Para prevenir cualquier imprevisto, el día anterior averiguamos si salían “yapas” los domingos y desde dónde. Para eso tuvimos que recorrer las calles del lugar, encontrar la terminal y, entre el mar de combis blancas, la precaria estructura de chapa que llaman “oficina”. Número de teléfono de contacto no hay y mucho menos página de internet.
Las yapas (en portugués “chapas”, lo escribo con “y” por la pronunciación) son unas camionetas bastante viejitas que en general tienen capacidad para 12 personas, 4 filas de 3 asientos contando la del conductor. En este caso, esa fue la gente que viajó, calculo que por la distancia y el cambio de país, pero en tramos cortos y sin controles los motoristas meten tanta gente como permita el volumen del vehículo. Cuando es así van acompañados por un cobrador.
Una vez en la caja de una pick up metimos 18 personas. La mayoría íbamos sentados en el borde agarrándonos entre nosotros y de otras cuatro humanidades que, tiradas en el piso, nos servían de ancla. Dos más, parados contra la cabina completaban el tetris de gente. Un bloque húmedo y perfecto que se elevaba y re acomodaba con cada irregularidad del camino.
Gracias a nuestra investigación del día previo, aquel día llegamos relativamente temprano, alrededor de las 9 de la mañana, y nos paramos en el lugar indicado. Una vez ahí nos entregamos al collage de idiomas.
Con el muchacho de la oficina nos podíamos comunicar en inglés, pero sabíamos que siempre es bien recibido un saludo en el dialecto local. Así que ensayamos un aparatoso pero modulado “sawbona” que en suasi quiere decir buen día. Luego de una brillante sonrisa nos contestó el saludo y adivinando que era lo único que sabíamos decir, continuó la charla en inglés.
Con el resto de la gente que esperaba, el muchacho hablaba en portugués, con lo cual supusimos que eran mozambiqueños. Esto nos vino increíble para practicar las pocas frases armadas que nos habíamos aprendido en shangana, un dialecto bastante utilizado en Maputo.
Todos juntos a modo de coro, entonamos un “lixile” (buen día) y luego de que ellos repitieran retrucamos y tiramos un ambicioso “¿unshani?” bastante flojo de pronunciación, que quiere decir ¿cómo estás? La señora que teníamos más cerca (que luego nos enteramos que se llamaba Verónica) después de una carcajada, soltó una catarata de frases de las que no entendimos ninguna y nos dejó congelados mirándonos entre nosotros.

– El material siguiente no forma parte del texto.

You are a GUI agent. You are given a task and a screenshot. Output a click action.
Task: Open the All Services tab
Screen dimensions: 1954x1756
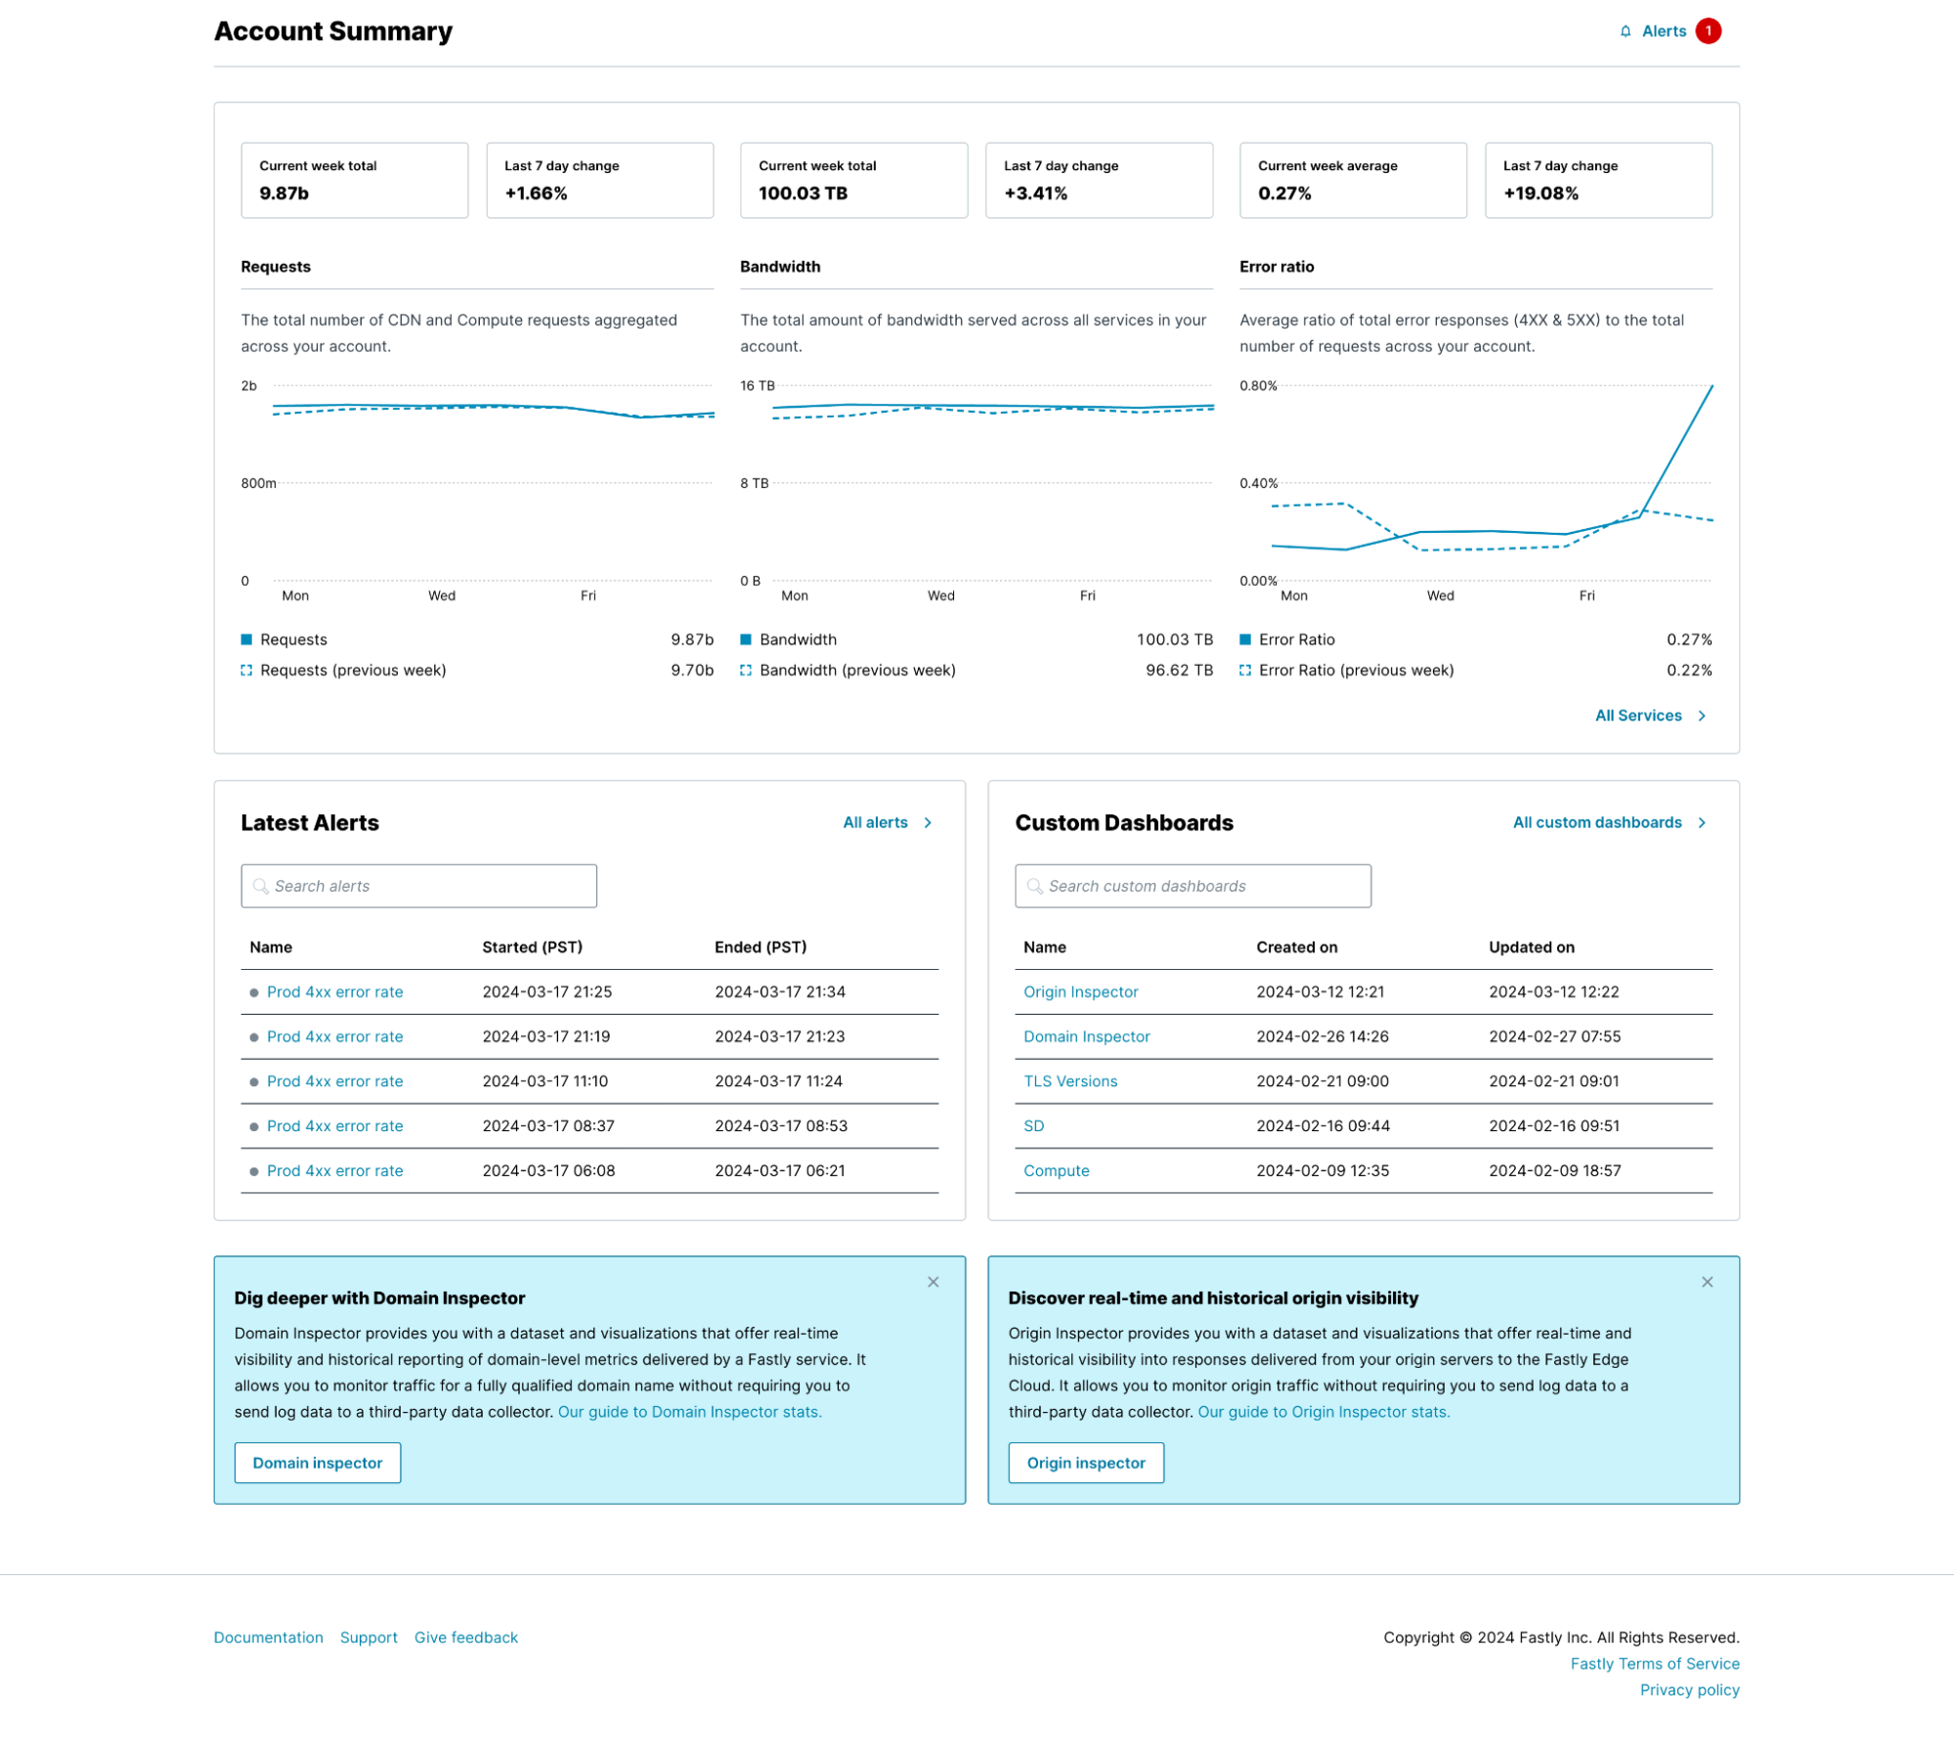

Pau, al ver nuestra incapacidad para responder activó el plan B diciendo: “Ni bula bula shi shangana kutsongo niana” (hablo muy poquito shangana) y luego de otra fuerte risa general, continuamos la charla en portugués.
Había 5 personas esperando y con nosotros cuatro y el motorista sumábamos 10. Imaginabamos la respuesta pero aún así no podíamos dejar de preguntar “¿ainda chota?”, una construcción de “todavía” portugués y “falta” en shangana.

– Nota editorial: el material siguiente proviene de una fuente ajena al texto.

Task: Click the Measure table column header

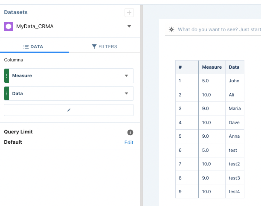Action: 212,67
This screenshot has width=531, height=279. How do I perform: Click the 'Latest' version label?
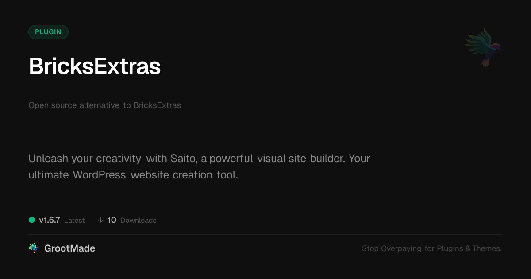pos(74,221)
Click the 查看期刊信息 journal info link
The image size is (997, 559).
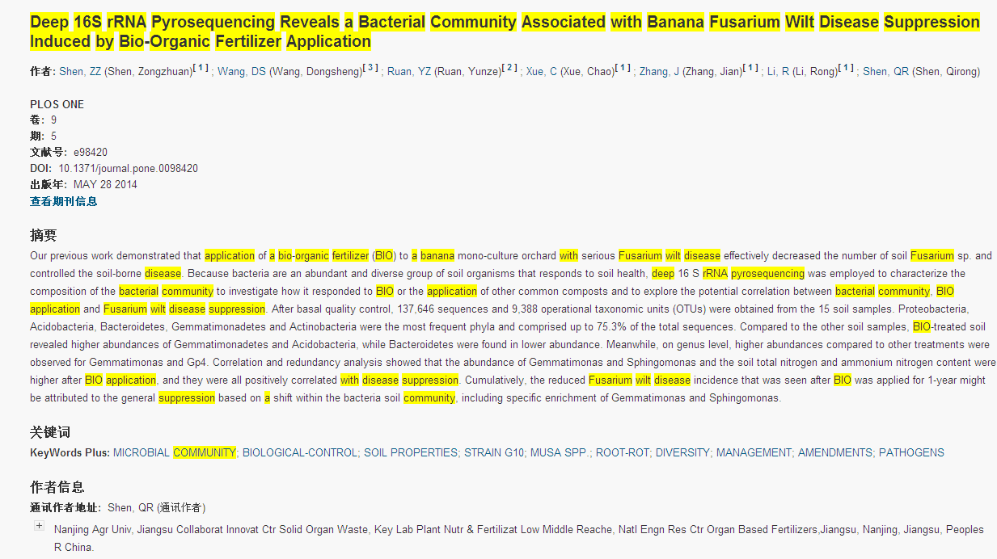(x=63, y=201)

Con cara de no entender y como si estuviésemos preguntando la más evidente obviedad nos contestaron que faltaban dos personas. Sin importar el lapso de tiempo que esto represente, cuando aparecieran dos nuevos interesados en ir a Maputo, la chapa emprendería su camino. Escuche por ahí que a los africanos nos los corre el tiempo, sino que ellos lo corren a él. La paciencia es una virtud que tienen mucho más desarrollada que nosotros (o al menos que yo) y hacen de esperar un arte.
Tuvimos suerte, pasada una hora y media, completamos el número necesario y partimos, apretados y tapados de bultos. Promediando las diez de la mañana el sol se hacía sentir y el calor se ponía intenso. El piso de la combi se calentaba con el motor derritiendo las suelas de mis ojotas y la transpiración producto del roce con los vecinos formaba un caldo en los valles de los asientos.

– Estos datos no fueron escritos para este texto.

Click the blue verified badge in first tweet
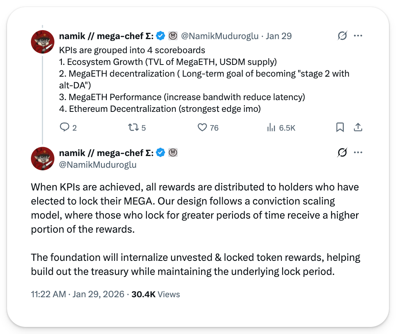The height and width of the screenshot is (334, 396). coord(160,36)
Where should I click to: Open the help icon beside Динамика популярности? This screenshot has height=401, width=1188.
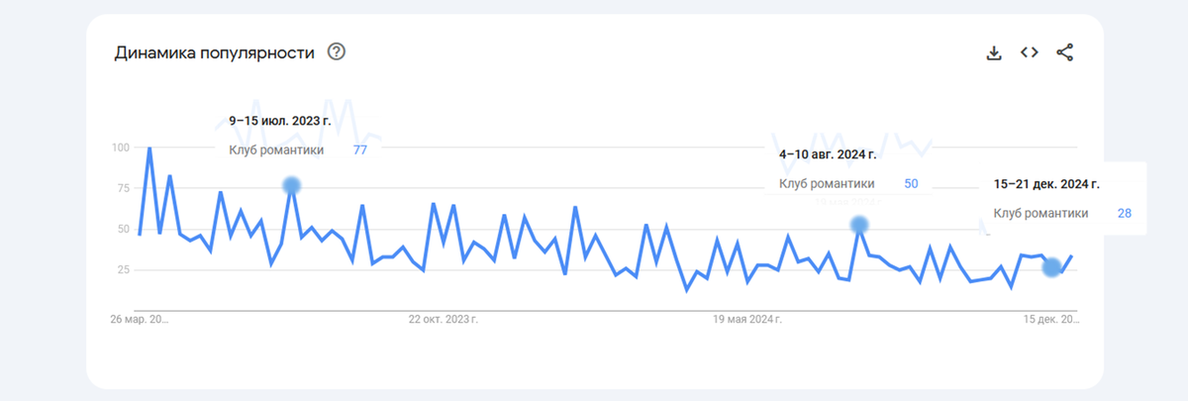(x=337, y=52)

Pasamos 5 horas en ese horno de lata del que solo bajamos para hacer los trámites de migraciones, mientras comíamos una refrescante manzana. Aún así disfrutamos cada momento de aquel viaje.
Todos juntos como una gran familia que se va de vacaciones fuimos conversando e intercambiando ideas, aprendiendo shangana y sacándonos fotos. Aunque tengo que admitir que por momentos la comunicación se complicaba y alguno que hablaba algo de inglés nos apuntalaba.
Obstinados, los argentinos íbamos tomando mate y haciéndolos experimentar. Nos encantaba escuchar sus dudas sobre los efectos y la legalidad de la yerba y sus caras de asco cuando chupaban de la bombilla. La palabra “anima” era el comodín para hacerles entender porque lo tomábamos con semejante calor.
En un momento le preguntamos a mamá Belén, una de las señoras más entusiasmadas con la charla, si tenía hijos. Claramente dimos en el clavo. Sonrió con pasión y luego de hurgar en su capulana (pollera con estampados coloridos) saco un pilón de fotos y comenzó. Uno a uno, previa introducción, nos mostró a sus 12 hijos y 32 nietos. Más contenta aún se puso cuando Fer le dijo que se llamaba Fernando, como su padre y uno de sus hijos. El asunto de los “sharas” (tocayos) es para ellos muy importante ya que intentan dar con el nombre una determinada personalidad y encontrarte con el tuyo o el de tu hijo, es como cruzarte a un familiar. Una bonita coincidencia que merece un fuerte abrazo.
Me siento con el derecho de decir que ese día estuvimos bien africanos. A pesar de invertir un día entero en viajar un tramo corto, no podíamos sacarnos la sonrisa.
Así, luego de varias paradas para dejar gente y que el motorista se ponga al día con algunos amigos, fuimos llegando a Maputo. Empapados de sudor y de historias nos bajamos en la terminal. Después de la ceremonia del saludo, llena de bendiciones, manos estrechadas y besos, agarramos nuestras mochilas y seguimos camino a pie, con la alegría de haber vivido una linda experiencia y con la certeza de estar prontos a vivir muchas más.